Por: Eber Sosa Beltrán
Psicólogo Clínico con maestría en Psicoterapia Clínica
Puede ser que la idea de muchas personas cuando inicia un nuevo año sea la de formular una serie de propósitos que definan el rumbo de nuestras acciones.
Un ritual que configura una visión retrospectiva de lo vivido y al mismo tiempo envía sus anhelos hacia un porvenir que es posible de alcanzar.
Hay un detalle que a veces se olvida intencionalmente y es el hecho de que la memoria tiene un carácter selectivo que hace del pasado una representación acorde a nuestros deseos, a la imagen que tenemos de nuestra existencia y de aquello que nos rodea. Esta disonancia es invariablemente problemática, puede comprometer nuestras acciones futuras hacia una salida sencilla, hacia una causa libertadora o hacia una visión evolutiva del ser humano y su transcendencia.

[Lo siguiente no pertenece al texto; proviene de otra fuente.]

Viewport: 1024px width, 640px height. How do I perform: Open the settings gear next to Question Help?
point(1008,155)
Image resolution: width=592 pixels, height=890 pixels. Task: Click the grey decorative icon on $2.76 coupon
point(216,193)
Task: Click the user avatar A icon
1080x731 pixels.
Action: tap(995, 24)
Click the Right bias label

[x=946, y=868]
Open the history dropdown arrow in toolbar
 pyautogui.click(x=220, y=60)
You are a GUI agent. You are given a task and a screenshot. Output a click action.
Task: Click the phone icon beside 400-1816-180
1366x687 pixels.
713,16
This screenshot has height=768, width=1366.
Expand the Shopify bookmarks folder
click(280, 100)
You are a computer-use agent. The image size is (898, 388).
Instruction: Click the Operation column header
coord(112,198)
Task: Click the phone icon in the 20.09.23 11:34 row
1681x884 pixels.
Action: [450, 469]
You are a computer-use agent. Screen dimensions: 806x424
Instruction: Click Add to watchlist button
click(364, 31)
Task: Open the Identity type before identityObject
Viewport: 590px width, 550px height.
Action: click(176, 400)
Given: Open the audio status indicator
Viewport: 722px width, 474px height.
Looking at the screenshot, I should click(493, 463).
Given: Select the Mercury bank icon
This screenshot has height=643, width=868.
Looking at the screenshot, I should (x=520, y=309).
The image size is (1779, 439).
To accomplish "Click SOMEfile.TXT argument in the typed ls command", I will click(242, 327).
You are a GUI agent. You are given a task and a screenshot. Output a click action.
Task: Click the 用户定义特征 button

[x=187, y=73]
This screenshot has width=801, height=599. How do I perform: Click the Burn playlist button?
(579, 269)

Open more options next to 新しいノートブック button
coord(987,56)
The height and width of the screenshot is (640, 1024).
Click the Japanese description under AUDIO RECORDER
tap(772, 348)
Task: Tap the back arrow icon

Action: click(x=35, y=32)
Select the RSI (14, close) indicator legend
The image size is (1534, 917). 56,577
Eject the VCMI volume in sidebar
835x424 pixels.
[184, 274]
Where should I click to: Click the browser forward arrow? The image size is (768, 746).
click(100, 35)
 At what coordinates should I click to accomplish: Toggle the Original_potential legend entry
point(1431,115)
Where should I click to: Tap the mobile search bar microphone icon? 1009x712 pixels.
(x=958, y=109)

Y es ahí donde el símbolo del comienzo reluce con intensidad, con la promesa de un mundo nuevo que es posible habitar, una especie de paraíso que no exige ningún esfuerzo más que el hecho de conjurarlo con un buen deseo.
Es así como deseamos abundancia, amor, salud y felicidad como conceptos abstractos y absolutos, ajenos a las circunstancias y a las interpretaciones, su dimensión es tan ambigua como persistente, una metáfora del cambio que mantiene el orden de las cosas, y que a la vez puede concebir una realidad inédita que invitaría a abandonar nuestros planes para empezar a soñar, tolerando así, la angustiosa incertidumbre de nuestros pasos hacía aquello que Fernando Birri definió como utopía; aquella que está en el horizonte y que nunca se alcanzará, aquella que sirve para caminar.